# Sell me on retiring to Malaysia



## hando4949

I am Australian, I lived in the USA for 10 years, and have been living in Mexico for 3 years. I am 63, retired, with a reasonable income. I like the water, as well as the mountains. Why should I retire to Malaysia, I have been there and enjoyed it.


----------



## travertine

hando4949 said:


> I am Australian, I lived in the USA for 10 years, and have been living in Mexico for 3 years. I am 63, retired, with a reasonable income. I like the water, as well as the mountains. Why should I retire to Malaysia, I have been there and enjoyed it.

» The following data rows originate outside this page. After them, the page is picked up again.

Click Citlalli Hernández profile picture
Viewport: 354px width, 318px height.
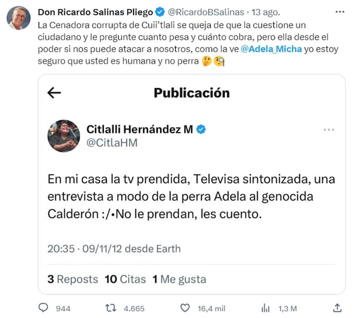[x=64, y=136]
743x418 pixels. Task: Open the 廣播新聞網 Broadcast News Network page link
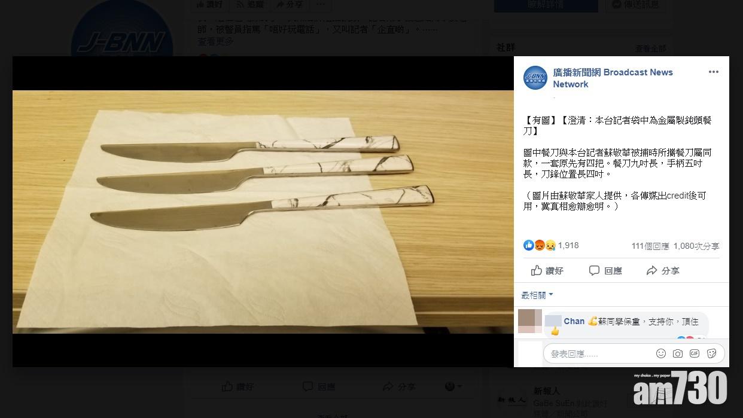click(x=613, y=78)
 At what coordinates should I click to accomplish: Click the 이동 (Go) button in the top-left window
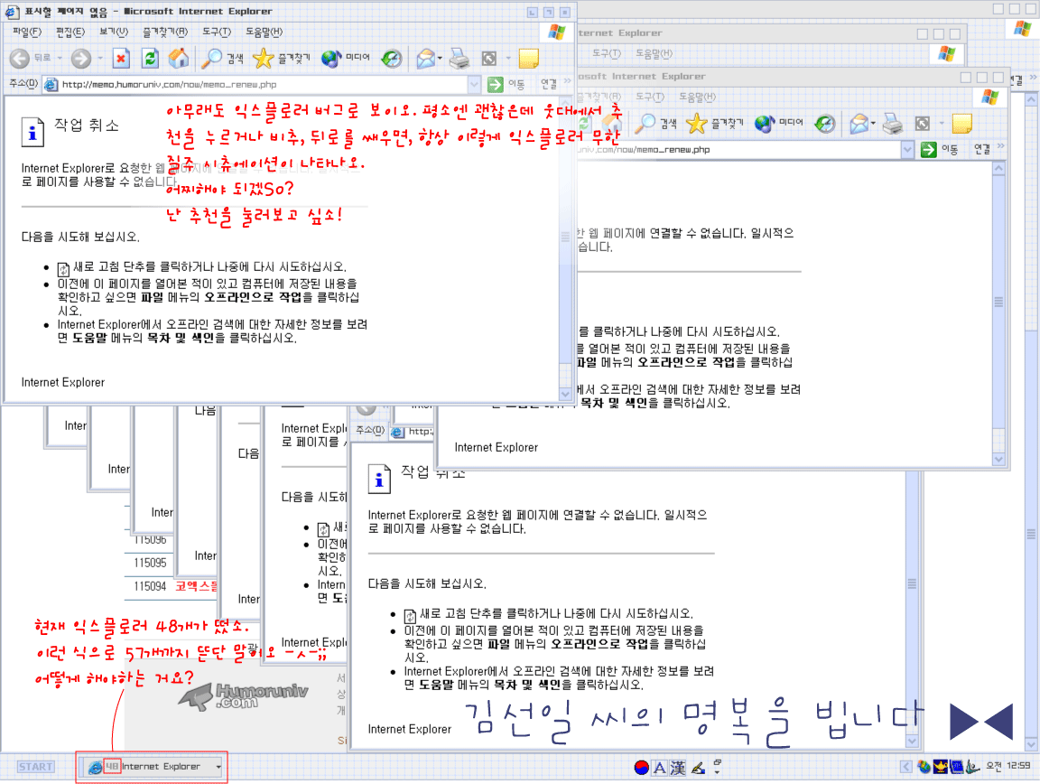pos(506,85)
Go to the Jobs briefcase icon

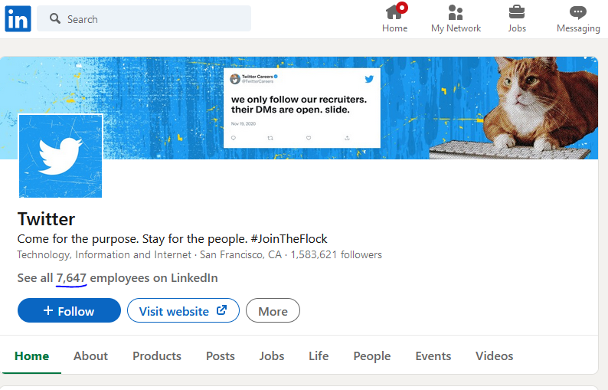pyautogui.click(x=517, y=12)
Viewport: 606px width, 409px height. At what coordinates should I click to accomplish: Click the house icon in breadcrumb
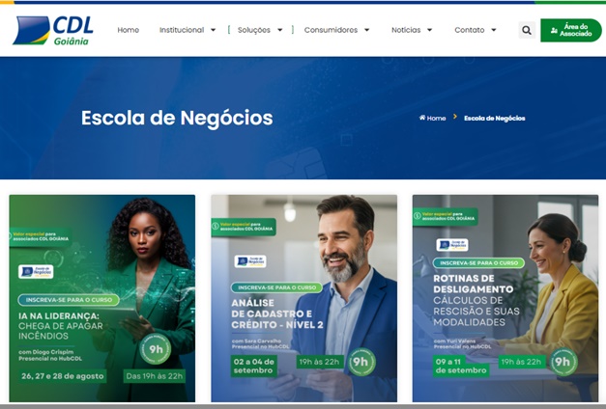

Hi. My experience is limited and based on 18 months in Penang. I'm an Australian who has lived in other parts of the world, but I wouldn't consider retiring here. However, each to their own, and this area clearly has some very good strengths:
# great people and interesting culture
# the architecture of Georgetown and surrounding areas
# relaxed, quiet well-paced Island lifestyle, scenic
# good and well priced health system
# well developed infrastructure and services (TV, internet, phones, post etc)
# relatively cheap flights
# the government has a specific program for attracting expats called Malaysia My Second Home (MM2H)

On the down side:
# it's hot. The rain brings some relief but doing anything strenuous during the day is an effort. Depends on how you spend your time.
# not a lot to do if you're not working. I don't know if there is a well-developed expat network for retirees. Maybe you're good at integrating into the local community?
# property prices. If all you want is a condo then they are plentiful and reasonably priced. However is you want land, then it seems to be a different ball game.
# corruption (which the govt is addressing) and control of the press and the opposition.
# high import duties on certain items (cars, wine).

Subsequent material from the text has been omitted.